I've been doing tests with another type of documents, and in this case PCL-XL spool files (produced by printer drivers).

This format is interesting because it combines multiple types of data in the same file:

  • a PJL prolog wich is textual data with a ceremony of settings that are usually the same (page size, format, dpi, paper type, and so on). This can take a few KB of ceremonial text that is unique per file, but almost the same across files and I guess could greatly benefit of having a dictionary.
  • the PCL-XL format itself is a compact binary representation of the content of the pages. Think DrawLine, DrawText, SetColor(R,G,B), DrawBezierCurve, which will not compress very well: the bytes are unique to the "shape" of the printed page.
  • Images and raster are usually encoded with a very poor RLE or DeltaRow encoding, which are usually only efficient with very simple line arts
  • TrueType soft-font uploads, where the individual glyphs for each letter or symbol of each font used in the document gets uploaded as-is. These are tightly packed sequences of (x,y) coordinates. If a company is for example using Verdana 9pt in all its documents, then the same glyphs (for 'A', 'B', '1', '2', '!', '?' etc..) will probably be present in all the spool files.

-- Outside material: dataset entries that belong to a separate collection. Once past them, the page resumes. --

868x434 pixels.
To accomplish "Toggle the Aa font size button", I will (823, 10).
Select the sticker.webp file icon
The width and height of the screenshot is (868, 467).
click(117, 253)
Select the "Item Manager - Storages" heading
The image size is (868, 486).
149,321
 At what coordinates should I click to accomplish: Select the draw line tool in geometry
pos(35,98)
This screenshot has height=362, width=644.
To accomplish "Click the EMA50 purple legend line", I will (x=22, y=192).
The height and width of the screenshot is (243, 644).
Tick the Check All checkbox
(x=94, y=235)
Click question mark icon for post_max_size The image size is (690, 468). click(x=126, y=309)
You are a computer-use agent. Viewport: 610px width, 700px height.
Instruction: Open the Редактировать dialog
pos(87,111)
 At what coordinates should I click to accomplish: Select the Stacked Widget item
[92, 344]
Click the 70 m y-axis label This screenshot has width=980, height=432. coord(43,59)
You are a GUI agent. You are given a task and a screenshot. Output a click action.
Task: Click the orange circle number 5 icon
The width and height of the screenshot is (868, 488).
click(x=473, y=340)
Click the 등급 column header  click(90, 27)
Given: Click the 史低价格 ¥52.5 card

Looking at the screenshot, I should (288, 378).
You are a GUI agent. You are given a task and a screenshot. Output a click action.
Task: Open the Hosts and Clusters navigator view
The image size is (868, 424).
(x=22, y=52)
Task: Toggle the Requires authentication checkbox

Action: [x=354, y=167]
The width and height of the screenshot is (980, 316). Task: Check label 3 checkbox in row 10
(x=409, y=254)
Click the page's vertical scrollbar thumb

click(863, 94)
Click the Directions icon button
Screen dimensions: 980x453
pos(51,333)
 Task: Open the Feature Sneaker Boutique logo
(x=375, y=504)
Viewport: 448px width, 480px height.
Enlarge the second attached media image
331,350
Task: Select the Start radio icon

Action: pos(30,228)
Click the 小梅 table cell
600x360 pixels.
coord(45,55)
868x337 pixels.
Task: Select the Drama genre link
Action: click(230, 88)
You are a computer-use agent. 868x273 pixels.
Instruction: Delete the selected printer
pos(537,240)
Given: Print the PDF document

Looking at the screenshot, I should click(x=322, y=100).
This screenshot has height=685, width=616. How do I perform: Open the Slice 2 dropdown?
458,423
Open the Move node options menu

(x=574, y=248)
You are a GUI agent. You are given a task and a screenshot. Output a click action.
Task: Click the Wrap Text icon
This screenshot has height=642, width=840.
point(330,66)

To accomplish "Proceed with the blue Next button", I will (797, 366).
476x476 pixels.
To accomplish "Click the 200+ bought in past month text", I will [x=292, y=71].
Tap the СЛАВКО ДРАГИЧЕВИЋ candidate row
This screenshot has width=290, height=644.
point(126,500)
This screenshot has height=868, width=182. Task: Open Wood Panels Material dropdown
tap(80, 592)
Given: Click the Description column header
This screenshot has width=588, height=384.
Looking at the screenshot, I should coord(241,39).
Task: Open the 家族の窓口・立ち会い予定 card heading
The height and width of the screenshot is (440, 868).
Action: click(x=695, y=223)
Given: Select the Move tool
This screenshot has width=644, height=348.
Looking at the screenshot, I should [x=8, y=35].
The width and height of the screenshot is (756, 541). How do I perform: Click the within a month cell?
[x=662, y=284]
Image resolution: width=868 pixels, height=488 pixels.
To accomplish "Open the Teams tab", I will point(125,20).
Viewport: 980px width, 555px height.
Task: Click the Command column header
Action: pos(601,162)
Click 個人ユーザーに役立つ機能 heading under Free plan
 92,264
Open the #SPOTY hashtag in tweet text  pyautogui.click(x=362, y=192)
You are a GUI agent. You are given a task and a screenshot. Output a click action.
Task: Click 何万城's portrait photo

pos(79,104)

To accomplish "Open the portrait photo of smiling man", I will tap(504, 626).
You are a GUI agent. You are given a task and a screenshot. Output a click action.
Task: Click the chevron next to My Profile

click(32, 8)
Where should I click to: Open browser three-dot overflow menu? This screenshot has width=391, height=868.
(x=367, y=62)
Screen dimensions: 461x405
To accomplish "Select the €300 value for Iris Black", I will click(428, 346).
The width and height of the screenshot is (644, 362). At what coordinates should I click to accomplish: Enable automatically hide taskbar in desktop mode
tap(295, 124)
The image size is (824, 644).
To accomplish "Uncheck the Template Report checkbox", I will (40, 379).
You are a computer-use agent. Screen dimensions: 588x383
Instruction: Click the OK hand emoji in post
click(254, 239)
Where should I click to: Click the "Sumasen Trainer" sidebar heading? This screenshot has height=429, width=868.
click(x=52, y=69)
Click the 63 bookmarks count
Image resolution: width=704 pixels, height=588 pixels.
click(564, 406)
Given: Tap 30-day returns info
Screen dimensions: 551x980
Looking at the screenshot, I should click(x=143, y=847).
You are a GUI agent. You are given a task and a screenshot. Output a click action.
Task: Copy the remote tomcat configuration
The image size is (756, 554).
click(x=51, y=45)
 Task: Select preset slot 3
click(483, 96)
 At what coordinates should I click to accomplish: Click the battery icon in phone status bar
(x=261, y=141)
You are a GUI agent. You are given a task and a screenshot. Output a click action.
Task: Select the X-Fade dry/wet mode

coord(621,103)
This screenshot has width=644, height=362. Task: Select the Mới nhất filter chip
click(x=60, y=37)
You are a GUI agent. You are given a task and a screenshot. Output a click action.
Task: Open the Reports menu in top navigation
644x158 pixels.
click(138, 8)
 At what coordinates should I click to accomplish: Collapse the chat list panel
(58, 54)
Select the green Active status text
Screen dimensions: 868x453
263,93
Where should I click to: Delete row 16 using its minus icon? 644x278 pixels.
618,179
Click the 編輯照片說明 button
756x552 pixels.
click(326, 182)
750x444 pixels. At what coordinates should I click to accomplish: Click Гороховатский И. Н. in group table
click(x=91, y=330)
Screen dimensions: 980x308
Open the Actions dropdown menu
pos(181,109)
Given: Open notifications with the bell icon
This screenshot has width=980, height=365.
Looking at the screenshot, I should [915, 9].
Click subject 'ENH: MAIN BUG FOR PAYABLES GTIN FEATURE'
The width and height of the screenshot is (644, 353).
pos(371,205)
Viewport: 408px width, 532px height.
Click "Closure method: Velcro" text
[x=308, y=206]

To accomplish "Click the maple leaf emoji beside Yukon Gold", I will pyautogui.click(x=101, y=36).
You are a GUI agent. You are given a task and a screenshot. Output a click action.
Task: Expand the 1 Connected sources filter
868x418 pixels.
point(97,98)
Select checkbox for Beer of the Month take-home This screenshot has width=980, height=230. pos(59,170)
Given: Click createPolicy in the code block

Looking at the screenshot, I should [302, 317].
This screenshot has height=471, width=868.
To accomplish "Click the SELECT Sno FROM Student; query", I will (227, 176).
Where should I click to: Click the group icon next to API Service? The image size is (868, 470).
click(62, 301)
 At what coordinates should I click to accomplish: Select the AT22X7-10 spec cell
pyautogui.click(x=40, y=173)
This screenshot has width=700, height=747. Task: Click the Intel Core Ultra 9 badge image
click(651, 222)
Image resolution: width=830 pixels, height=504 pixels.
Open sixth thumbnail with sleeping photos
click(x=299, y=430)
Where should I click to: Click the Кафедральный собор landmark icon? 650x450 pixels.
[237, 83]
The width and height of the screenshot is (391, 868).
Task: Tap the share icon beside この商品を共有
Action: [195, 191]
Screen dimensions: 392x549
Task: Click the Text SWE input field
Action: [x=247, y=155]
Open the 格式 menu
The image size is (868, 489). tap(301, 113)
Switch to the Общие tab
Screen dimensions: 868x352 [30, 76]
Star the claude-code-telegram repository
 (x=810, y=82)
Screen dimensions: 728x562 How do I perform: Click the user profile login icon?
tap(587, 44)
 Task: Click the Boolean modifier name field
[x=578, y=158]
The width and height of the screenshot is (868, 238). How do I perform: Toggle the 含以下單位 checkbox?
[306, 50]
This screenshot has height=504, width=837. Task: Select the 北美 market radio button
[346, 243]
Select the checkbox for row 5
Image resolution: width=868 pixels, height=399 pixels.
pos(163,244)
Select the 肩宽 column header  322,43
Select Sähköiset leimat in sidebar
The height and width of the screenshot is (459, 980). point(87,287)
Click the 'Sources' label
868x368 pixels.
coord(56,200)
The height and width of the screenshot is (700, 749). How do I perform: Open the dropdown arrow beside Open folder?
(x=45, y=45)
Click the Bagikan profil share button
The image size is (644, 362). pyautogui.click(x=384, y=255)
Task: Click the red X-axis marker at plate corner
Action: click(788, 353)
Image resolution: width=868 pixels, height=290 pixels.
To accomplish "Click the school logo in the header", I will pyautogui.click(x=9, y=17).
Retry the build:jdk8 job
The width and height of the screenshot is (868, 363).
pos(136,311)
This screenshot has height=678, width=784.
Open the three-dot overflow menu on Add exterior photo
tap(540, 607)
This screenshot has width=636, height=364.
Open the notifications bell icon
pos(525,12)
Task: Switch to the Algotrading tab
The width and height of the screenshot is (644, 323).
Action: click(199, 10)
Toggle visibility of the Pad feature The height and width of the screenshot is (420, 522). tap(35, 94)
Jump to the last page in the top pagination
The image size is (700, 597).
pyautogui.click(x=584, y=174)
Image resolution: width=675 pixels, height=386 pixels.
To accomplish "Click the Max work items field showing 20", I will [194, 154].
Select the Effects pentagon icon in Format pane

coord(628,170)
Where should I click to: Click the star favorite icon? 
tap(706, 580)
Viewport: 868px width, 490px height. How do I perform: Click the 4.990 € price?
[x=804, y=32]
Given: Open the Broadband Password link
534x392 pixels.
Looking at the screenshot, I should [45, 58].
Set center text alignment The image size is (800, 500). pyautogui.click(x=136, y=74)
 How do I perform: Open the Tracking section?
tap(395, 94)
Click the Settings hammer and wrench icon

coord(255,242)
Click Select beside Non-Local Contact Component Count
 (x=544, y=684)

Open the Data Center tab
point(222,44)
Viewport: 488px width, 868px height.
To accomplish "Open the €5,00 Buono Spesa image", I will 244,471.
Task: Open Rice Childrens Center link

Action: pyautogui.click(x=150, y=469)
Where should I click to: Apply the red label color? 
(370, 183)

I grabed a set of various spool documents, of various sizes (spool files typically vary a lot in sizes from a few KB to few hundreds of MB), all produced by the same printer driver. Overall, I'm getting a compression ratio around 1:2 (+/- 0.5).

When using the full data set (1.4GB in 276 files), I'm not getting much gains from building a dictionary, probably because the 110KB dict has little impact when compressing files of a few MB or more. Typically, I would get a gain of 500 KB difference with or without dictionary from 1.4 GB of spools compressed down to 750-800 MB (so about 0.034% gain)

I did a second test keeping only the spools less than 2MB in size (200 files), and again, the gain from having a dictionary was not very significant (about 0.05%)

For the last test, I only kept spool files of 256 KB or less (100 files, these would be simple documents of 1 or 2 pages, without much graphics), and only then did I see some gains: With a 110 KB dict, I get about 8-10% more compression ratio.

image
legend: '-D' means with a dictionary produced for the same compression level

In this scenario, I'm not sure if getting to the trouble of maintaining a dictionary would be worth it. The only gain I see, is that zstd -1 with a dictionary, is faster and compress a bit more than gzip -5. Using anything above zstd -9 is way too slow for not much gain with this type of files.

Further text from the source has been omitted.